TASK DESCRIPTION: Your job is to return each record exactly, minus any pictures.

RECORDS FOR THIS EXERCISE:
=== Section Start ===
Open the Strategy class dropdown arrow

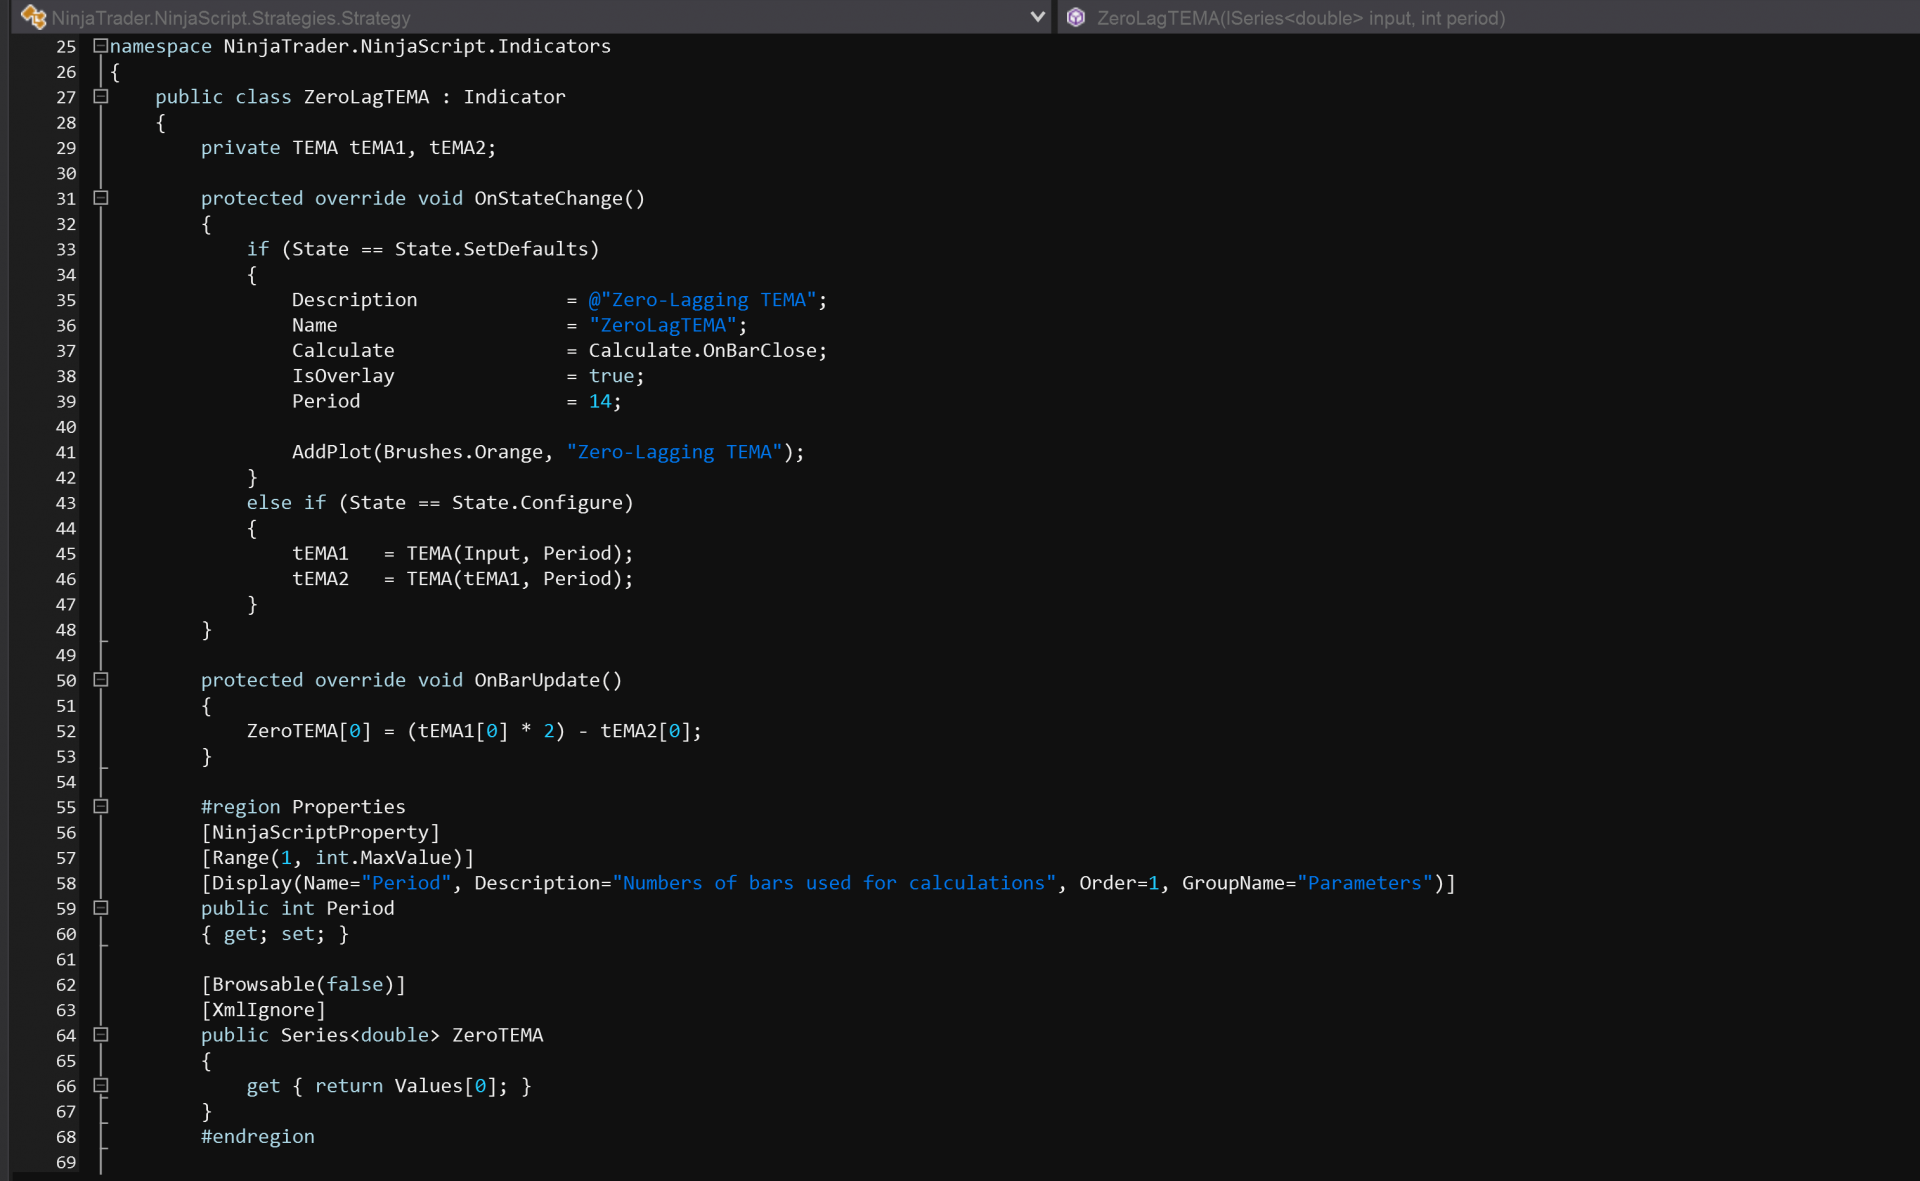pos(1037,17)
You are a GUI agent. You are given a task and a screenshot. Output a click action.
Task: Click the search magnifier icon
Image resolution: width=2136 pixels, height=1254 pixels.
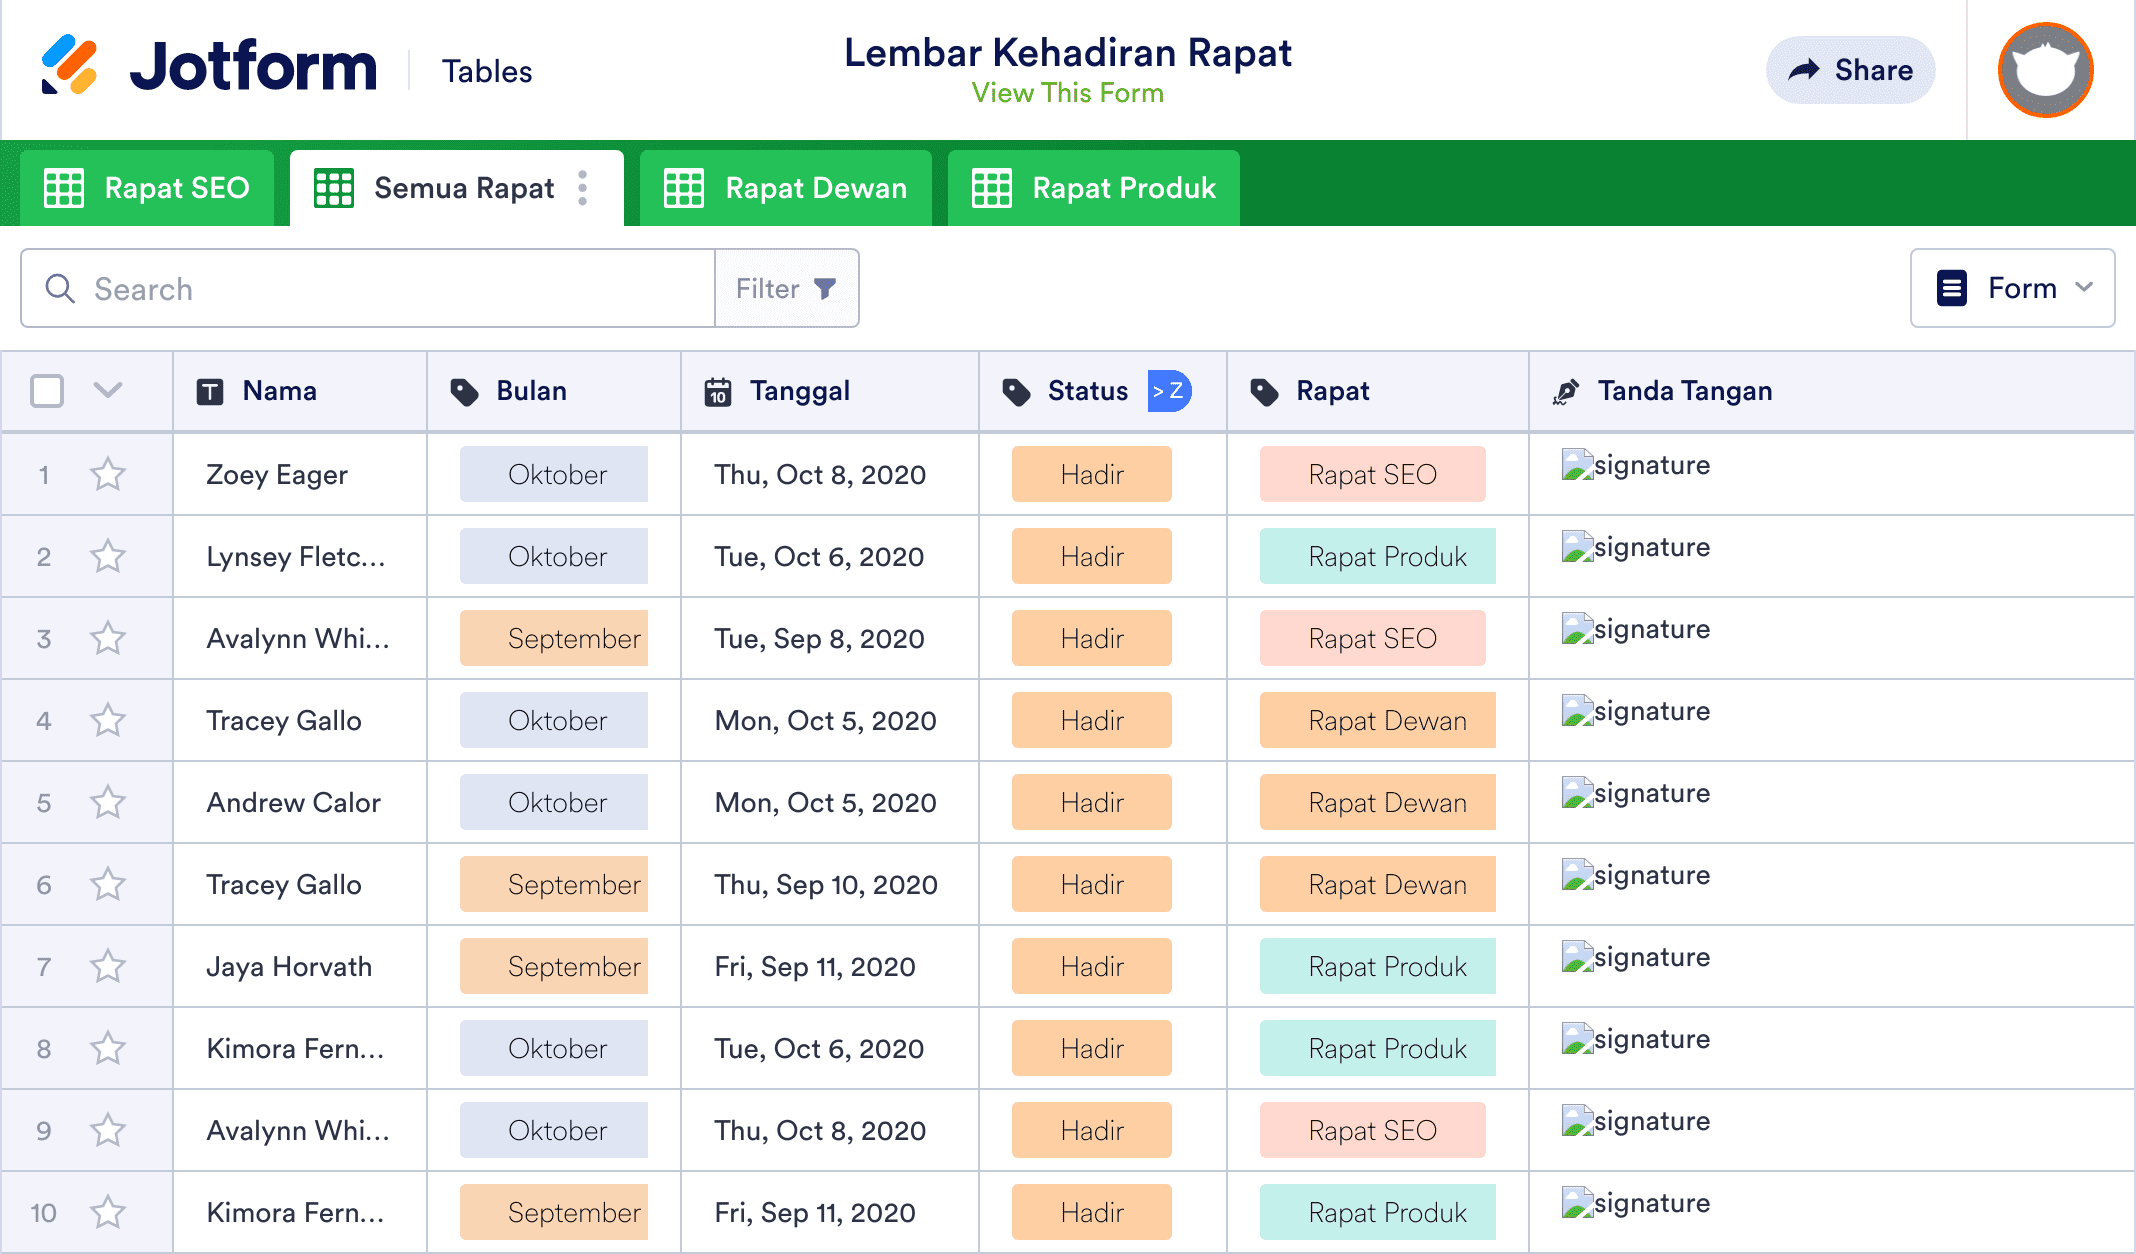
=== Section End ===
YOUR RESPONSE:
Open the Strategy class dropdown arrow

pos(1037,17)
You are a GUI agent. You are given a task and a screenshot. Output a click action.
Task: Click the search magnifier icon
Image resolution: width=2136 pixels, height=1254 pixels.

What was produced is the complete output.